A Independência, 200 anos depois, ainda não chegou à desejada igualdade entre os que habitam este país continental. Há pouco tempo, escrevi aqui, em gritos de revolta, sobre o assassinato de João Alberto, confundido por seguranças de um supermercado paulista como um ladrão, pelo fato simples de ser negro. O racismo é marca de nossa história, mesmo que muitas tenham sido, e continuem sendo, as lutas pela igualdade.

O Brasil não conhece o Brasil. 150 anos depois de realizado o primeiro Censo, lá nos idos de 1872, este será o primeiro ano em que o órgão público incumbido do recenseamento decenal no país terá agentes seus, de forma sistematizada, tomando anotações e fazendo registros de comunidades indígenas e de quilombolas, aqueles, os primeiros habitantes encontrados por Cabral, esses últimos, descendentes de ancestrais escravos do tempo do Império.

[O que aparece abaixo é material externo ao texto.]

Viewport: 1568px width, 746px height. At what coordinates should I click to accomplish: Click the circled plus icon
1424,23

Quando exerci a primeira reitoria de nossa Universidade do Estado do Amazonas tive o privilégio de realizar, sob a coordenação e orientação técnica da inesquecível professora Nazaré Corrêa, projeto que denominamos “Reescrevendo o Futuro”, continuado na reitoria que se seguiu com a doutora Marilene Corrêa de Freitas, e que levou as primeiras letras da alfabetização a 125.000 brasileiros de idade superior a 15 e de até 72 anos, em Manaus e em todos os municípios do Interior, incluindo indígenas e quilombolas. E isso mais de 180 após a declaração feita por Pedro I.

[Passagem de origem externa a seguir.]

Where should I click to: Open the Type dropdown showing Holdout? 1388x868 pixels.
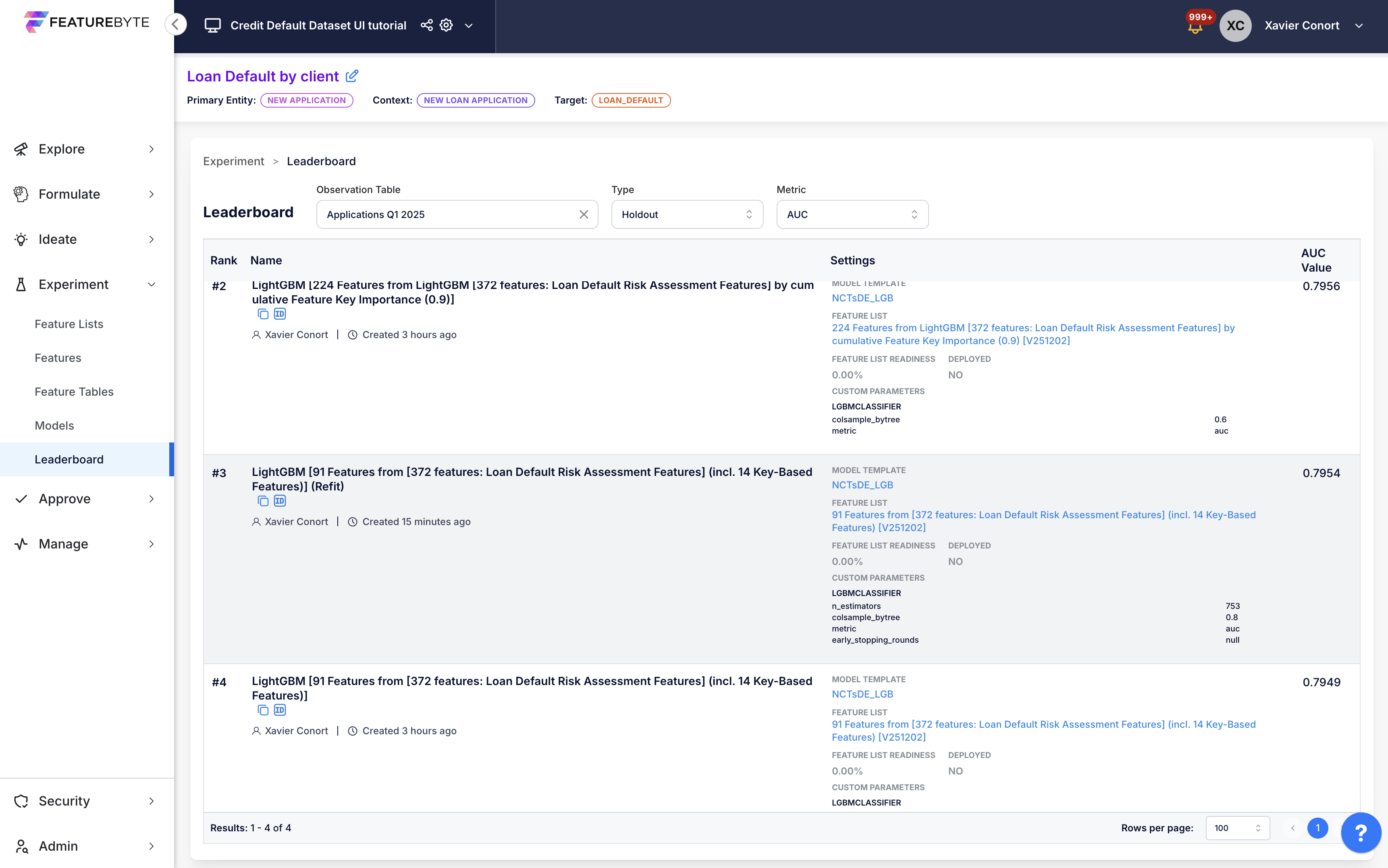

Não falo de Independência para os mais de 14 milhões de brasileiros que, por fracassos sucessivos de modelos econômicos oficiais, não conseguem lugar para exercer o sagrado direito ao trabalho. Também disso não cuido para os que, igualmente vítimas, catam no lixo o que lhes possa diminuir a fome, nem para os que moram nas ruas por decisão que não se inscreve em sua liberdade de escolha, entregues ao desalento, ao desamparo e à incerteza de futuro.

Também não consigo falar de Independência quando sei que nesta terra de Ajuricaba, polo de desenvolvimento econômico da região norte do País, sede da primeira universidade brasileira e da maior universidade multicampi do Brasil, encravada na floresta que dizem ser o pulmão do mundo, aqui milhares de pessoas gritavam em dores incontroláveis, nas ruas, em busca de um leito hospitalar e quando afinal conseguiram, por desocupação decorrente de óbitos, morreram sem conseguir exercer o primaríssimo direito de respirar porque faltou nos hospitais públicos o mais elementar do que se pode exigir de uma casa de saúde: o oxigênio. E isto 198 anos depois do 7 de setembro de 1822. Em pleno século XXI, das grandes conquistas tecnológicas!

Ao dizer isso, dou-me ao silêncio em respeito à dor inextinguível dos que permaneceram neste plano da vida pranteando as vítimas dessa irresponsável, inominável e execrável monstruosidade, para não falar de crime.